## [Your task]
Starting at the line that holds "You are a GUI", restate every line word for word up to and including the last one in the listing below, and omit all pictures.

## [Task inputs]
________
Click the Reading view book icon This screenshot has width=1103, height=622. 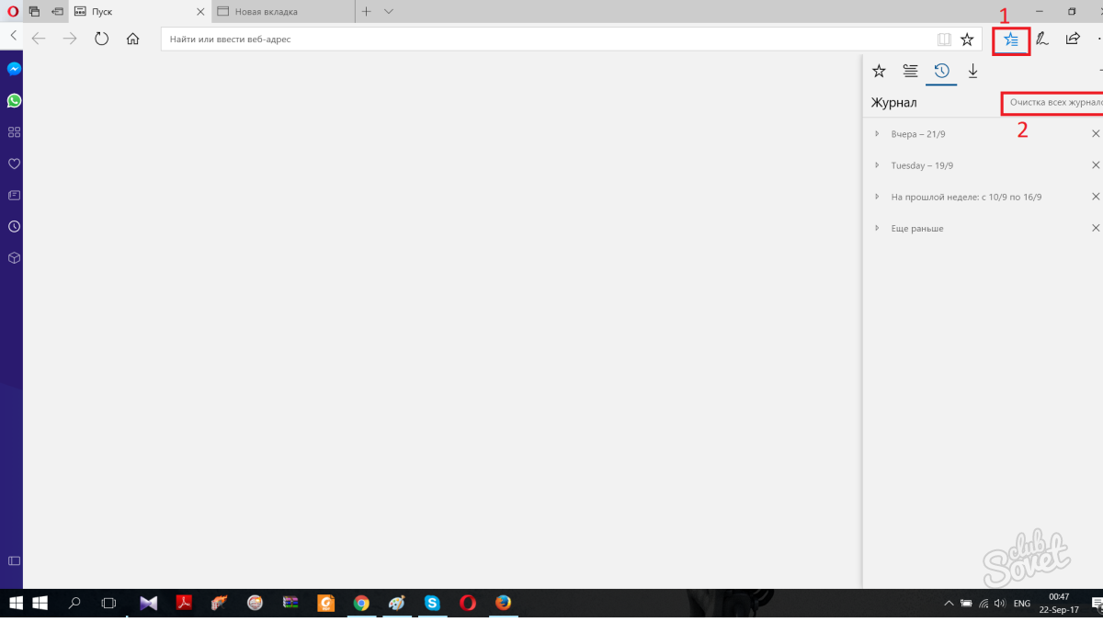(943, 40)
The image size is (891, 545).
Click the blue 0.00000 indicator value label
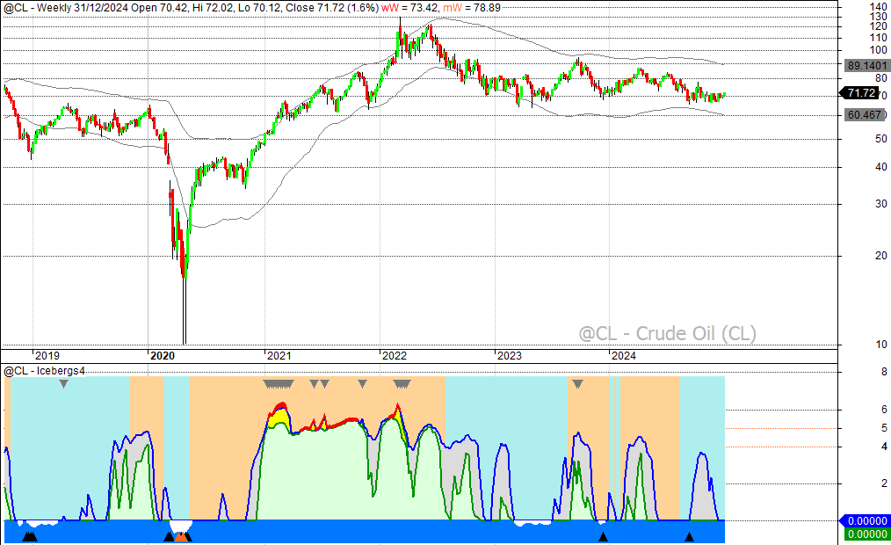(x=865, y=521)
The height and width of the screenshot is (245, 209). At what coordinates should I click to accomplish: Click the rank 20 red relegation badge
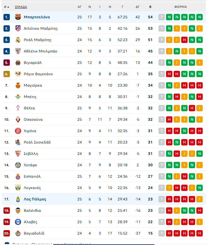(7, 233)
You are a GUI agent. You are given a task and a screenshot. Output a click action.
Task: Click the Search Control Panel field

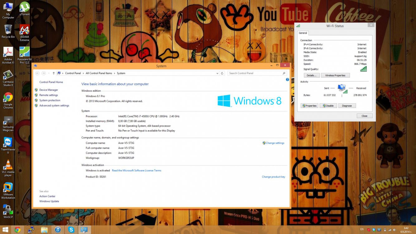pyautogui.click(x=255, y=73)
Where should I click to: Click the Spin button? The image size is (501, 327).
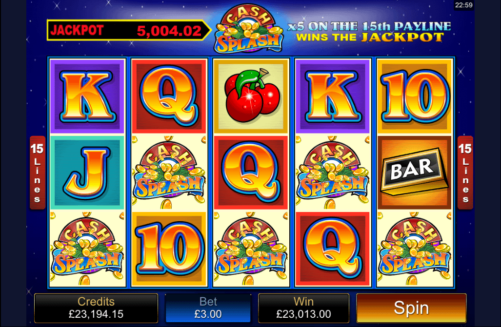tap(411, 308)
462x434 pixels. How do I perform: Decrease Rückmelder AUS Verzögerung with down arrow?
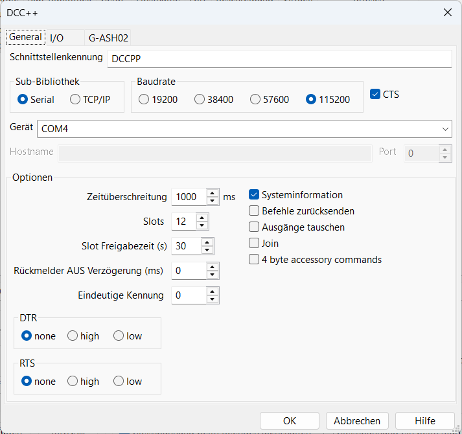[213, 275]
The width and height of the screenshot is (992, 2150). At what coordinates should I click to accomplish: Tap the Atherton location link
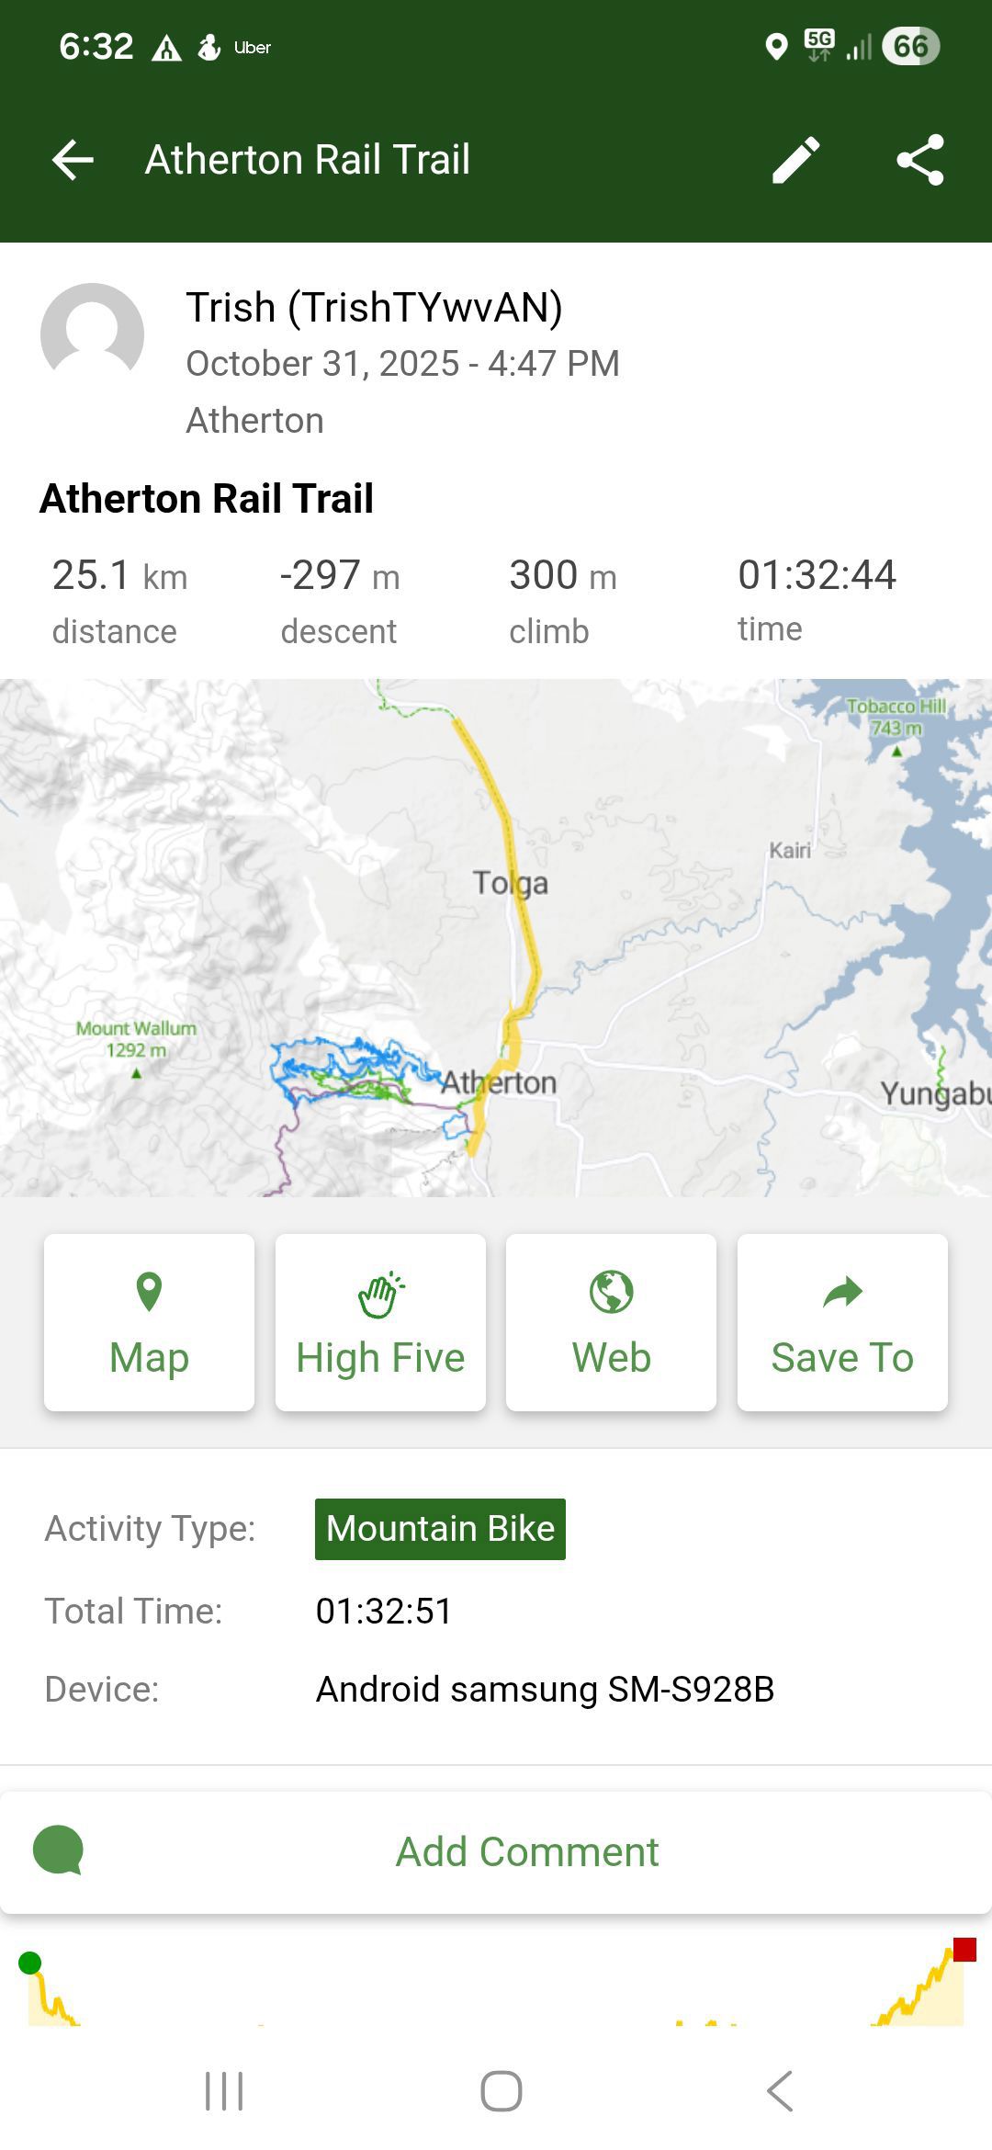coord(254,421)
________
## [Solution to this task]
You are a GUI agent. You are given a task and a screenshot. Output a click action.
Task: Click the Search Control Panel field

pyautogui.click(x=255, y=73)
Where should I click to: Click the Spin button? The image size is (501, 327).
tap(411, 308)
462x434 pixels. How do I perform: Decrease Rückmelder AUS Verzögerung with down arrow?
[213, 275]
The width and height of the screenshot is (992, 2150). At what coordinates should I click to accomplish: Tap the Atherton location link
coord(254,421)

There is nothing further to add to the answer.